Output all of the data below without changing a word, and exclude the pictures.

==== Information provided

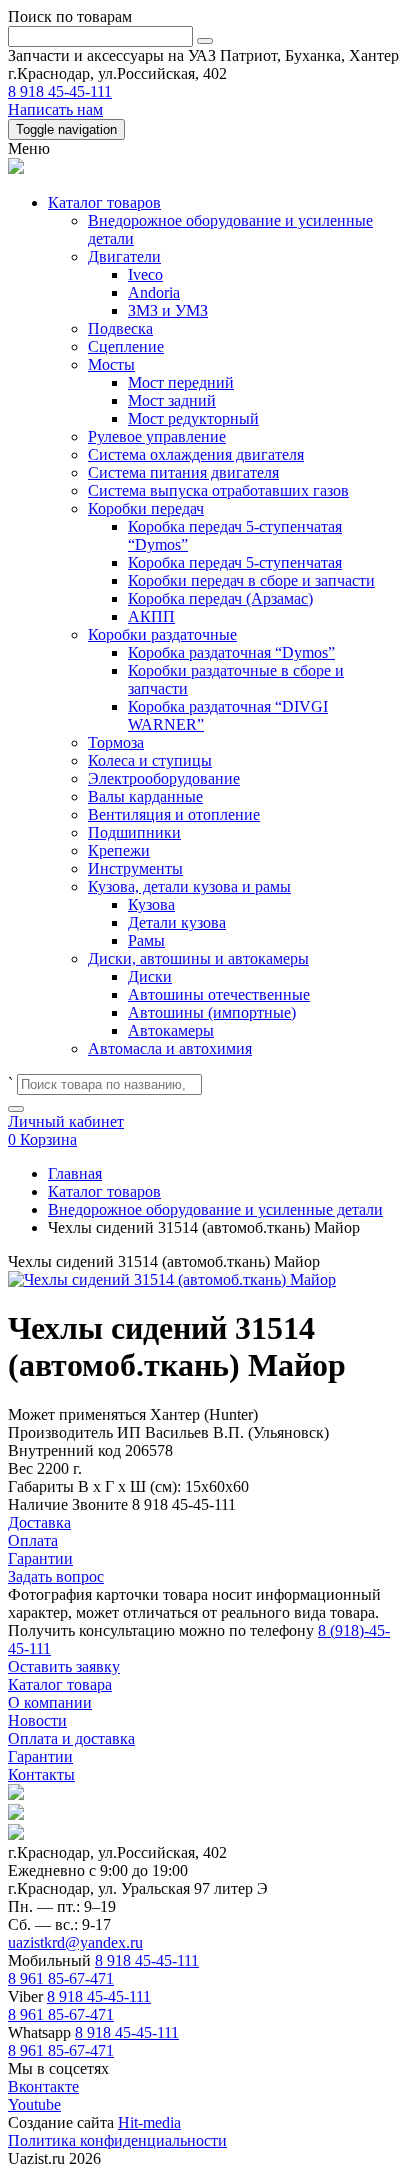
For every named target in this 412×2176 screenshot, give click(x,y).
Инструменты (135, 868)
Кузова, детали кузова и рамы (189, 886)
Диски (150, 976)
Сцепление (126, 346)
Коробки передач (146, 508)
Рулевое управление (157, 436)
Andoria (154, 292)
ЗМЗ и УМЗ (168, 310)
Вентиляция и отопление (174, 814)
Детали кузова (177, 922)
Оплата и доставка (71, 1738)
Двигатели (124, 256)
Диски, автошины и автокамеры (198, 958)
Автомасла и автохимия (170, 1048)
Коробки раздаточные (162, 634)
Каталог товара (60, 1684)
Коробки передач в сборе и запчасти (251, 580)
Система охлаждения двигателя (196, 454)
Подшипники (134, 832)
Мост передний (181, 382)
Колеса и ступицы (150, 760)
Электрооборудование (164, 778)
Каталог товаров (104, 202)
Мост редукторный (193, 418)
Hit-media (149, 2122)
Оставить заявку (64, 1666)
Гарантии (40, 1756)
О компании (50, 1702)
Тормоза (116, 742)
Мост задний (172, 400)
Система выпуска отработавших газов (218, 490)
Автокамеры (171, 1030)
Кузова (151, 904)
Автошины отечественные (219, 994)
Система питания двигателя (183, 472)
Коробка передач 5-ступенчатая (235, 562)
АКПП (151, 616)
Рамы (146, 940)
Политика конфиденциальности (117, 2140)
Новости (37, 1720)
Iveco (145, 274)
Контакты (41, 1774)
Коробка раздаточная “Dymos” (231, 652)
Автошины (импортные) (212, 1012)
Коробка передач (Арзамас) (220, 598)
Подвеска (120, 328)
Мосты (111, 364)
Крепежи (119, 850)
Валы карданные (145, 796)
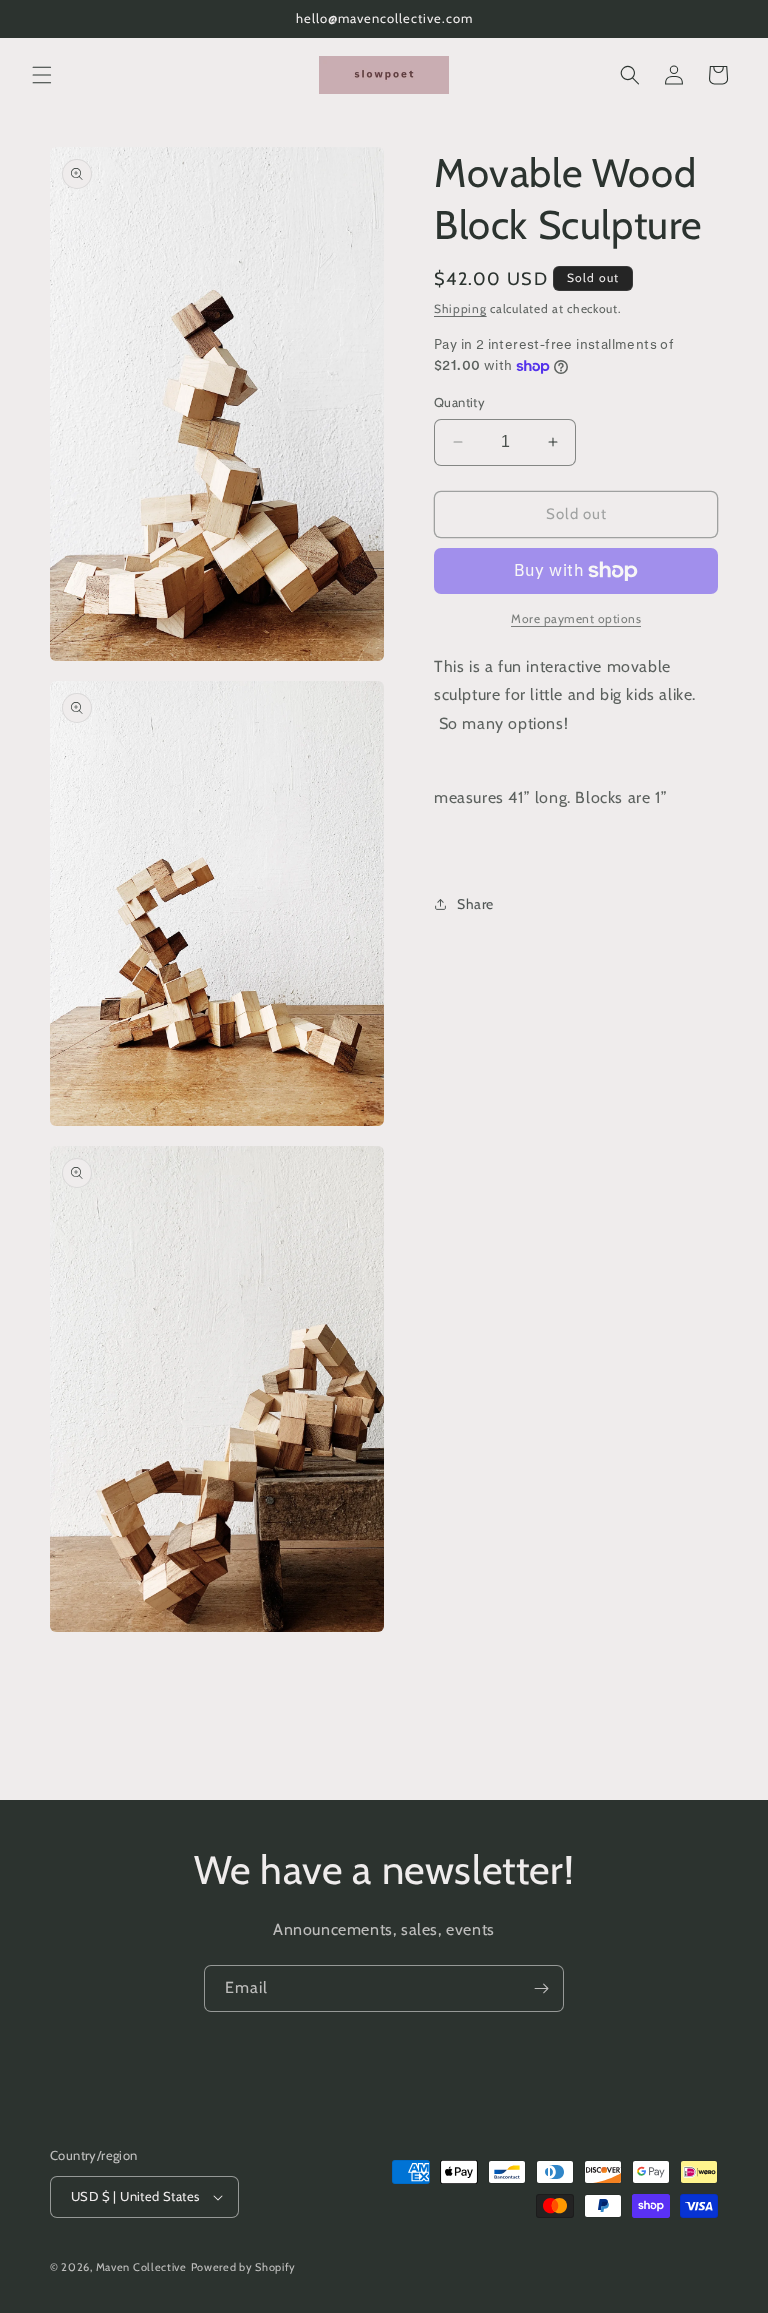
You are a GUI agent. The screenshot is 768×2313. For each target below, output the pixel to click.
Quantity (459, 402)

========

**Exercise response**
For every named target in this 412×2176 screenshot, give click(x,y).
Инструменты (135, 868)
Кузова, детали кузова и рамы (189, 886)
Диски (150, 976)
Сцепление (126, 346)
Коробки передач (146, 508)
Рулевое управление (157, 436)
Andoria (154, 292)
ЗМЗ и УМЗ (168, 310)
Вентиляция и отопление (174, 814)
Детали кузова (177, 922)
Оплата и доставка (71, 1738)
Двигатели (124, 256)
Диски, автошины и автокамеры (198, 958)
Автомасла и автохимия (170, 1048)
Коробки раздаточные (162, 634)
Каталог товара (60, 1684)
Коробки передач в сборе и запчасти (251, 580)
Система охлаждения двигателя (196, 454)
Подшипники (134, 832)
Мост передний (181, 382)
Колеса и ступицы (150, 760)
Электрооборудование (164, 778)
Каталог товаров (104, 202)
Мост редукторный (193, 418)
Hit-media (149, 2122)
Оставить заявку (64, 1666)
Гарантии (40, 1756)
О компании (50, 1702)
Тормоза (116, 742)
Мост задний (172, 400)
Система выпуска отработавших газов (218, 490)
Автокамеры (171, 1030)
Кузова (151, 904)
Автошины отечественные (219, 994)
Система питания двигателя (183, 472)
Коробка передач 5-ступенчатая (235, 562)
АКПП (151, 616)
Рамы (146, 940)
Политика конфиденциальности (117, 2140)
Новости (37, 1720)
Iveco (145, 274)
Контакты (41, 1774)
Коробка раздаточная “Dymos” (231, 652)
Автошины (импортные) (212, 1012)
Коробка передач (Арзамас) (220, 598)
Подвеска (120, 328)
Мосты (111, 364)
Крепежи (119, 850)
Валы карданные (145, 796)
You are a GUI agent. The screenshot is 768×2313. For each target below, output the pixel to click.
Quantity (459, 402)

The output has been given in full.